>>>>>
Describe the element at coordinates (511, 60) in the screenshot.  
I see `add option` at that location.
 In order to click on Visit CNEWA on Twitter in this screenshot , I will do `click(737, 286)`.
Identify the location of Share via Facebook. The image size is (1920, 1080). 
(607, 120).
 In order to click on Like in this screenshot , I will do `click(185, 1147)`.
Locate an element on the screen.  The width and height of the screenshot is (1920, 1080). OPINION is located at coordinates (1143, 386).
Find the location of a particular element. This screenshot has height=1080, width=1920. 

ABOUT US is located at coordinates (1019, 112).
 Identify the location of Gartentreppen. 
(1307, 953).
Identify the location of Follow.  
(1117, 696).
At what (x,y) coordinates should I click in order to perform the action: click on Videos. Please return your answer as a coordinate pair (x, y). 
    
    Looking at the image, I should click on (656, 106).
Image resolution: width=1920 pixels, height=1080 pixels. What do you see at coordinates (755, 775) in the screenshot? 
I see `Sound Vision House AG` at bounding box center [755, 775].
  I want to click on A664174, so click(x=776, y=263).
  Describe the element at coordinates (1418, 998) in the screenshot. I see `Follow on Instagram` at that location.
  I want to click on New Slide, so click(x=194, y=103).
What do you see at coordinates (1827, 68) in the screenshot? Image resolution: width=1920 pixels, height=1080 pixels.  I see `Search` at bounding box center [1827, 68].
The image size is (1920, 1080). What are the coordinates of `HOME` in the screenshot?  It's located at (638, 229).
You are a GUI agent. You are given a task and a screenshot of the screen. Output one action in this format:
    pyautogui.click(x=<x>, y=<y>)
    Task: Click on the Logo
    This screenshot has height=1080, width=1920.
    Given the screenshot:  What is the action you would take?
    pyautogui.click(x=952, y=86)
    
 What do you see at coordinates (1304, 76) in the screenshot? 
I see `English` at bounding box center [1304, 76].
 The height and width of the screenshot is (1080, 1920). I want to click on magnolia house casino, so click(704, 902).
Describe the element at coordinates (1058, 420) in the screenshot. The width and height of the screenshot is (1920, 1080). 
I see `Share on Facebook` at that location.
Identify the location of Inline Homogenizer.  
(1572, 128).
<<<<<
Exercise brief >> Convert every line of the listing above into a Markdown table with the columns Row and Line, numbering the rows in order and omitting blank lines.

Task solution >>
| Row | Line |
|---|---|
| 1 | Describe the element at coordinates (511, 60) in the screenshot.   |
| 2 | I see `add option` at that location. |
| 3 |  In order to click on Visit CNEWA on Twitter in this screenshot , I will do `click(737, 286)`. |
| 4 | Identify the location of Share via Facebook. The image size is (1920, 1080).  |
| 5 | (607, 120). |
| 6 |  In order to click on Like in this screenshot , I will do `click(185, 1147)`. |
| 7 | Locate an element on the screen.  The width and height of the screenshot is (1920, 1080). OPINION is located at coordinates (1143, 386). |
| 8 | Find the location of a particular element. This screenshot has height=1080, width=1920.  |
| 9 | ABOUT US is located at coordinates (1019, 112). |
| 10 |  Identify the location of Gartentreppen.  |
| 11 | (1307, 953). |
| 12 | Identify the location of Follow.   |
| 13 | (1117, 696). |
| 14 | At what (x,y) coordinates should I click in order to perform the action: click on Videos. Please return your answer as a coordinate pair (x, y).  |
| 15 |     Looking at the image, I should click on (656, 106). |
| 16 | Image resolution: width=1920 pixels, height=1080 pixels. What do you see at coordinates (755, 775) in the screenshot?  |
| 17 | I see `Sound Vision House AG` at bounding box center [755, 775]. |
| 18 |   I want to click on A664174, so click(x=776, y=263). |
| 19 |   Describe the element at coordinates (1418, 998) in the screenshot. I see `Follow on Instagram` at that location. |
| 20 |   I want to click on New Slide, so click(x=194, y=103). |
| 21 | What do you see at coordinates (1827, 68) in the screenshot? Image resolution: width=1920 pixels, height=1080 pixels.  I see `Search` at bounding box center [1827, 68]. |
| 22 | The image size is (1920, 1080). What are the coordinates of `HOME` in the screenshot?  It's located at (638, 229). |
| 23 | You are a GUI agent. You are given a task and a screenshot of the screen. Output one action in this format: |
| 24 |     pyautogui.click(x=<x>, y=<y>) |
| 25 |     Task: Click on the Logo |
| 26 |     This screenshot has height=1080, width=1920. |
| 27 |     Given the screenshot:  What is the action you would take? |
| 28 |     pyautogui.click(x=952, y=86) |
| 29 |  What do you see at coordinates (1304, 76) in the screenshot?  |
| 30 | I see `English` at bounding box center [1304, 76]. |
| 31 |  The height and width of the screenshot is (1080, 1920). I want to click on magnolia house casino, so click(704, 902). |
| 32 | Describe the element at coordinates (1058, 420) in the screenshot. The width and height of the screenshot is (1920, 1080).  |
| 33 | I see `Share on Facebook` at that location. |
| 34 | Identify the location of Inline Homogenizer.   |
| 35 | (1572, 128). |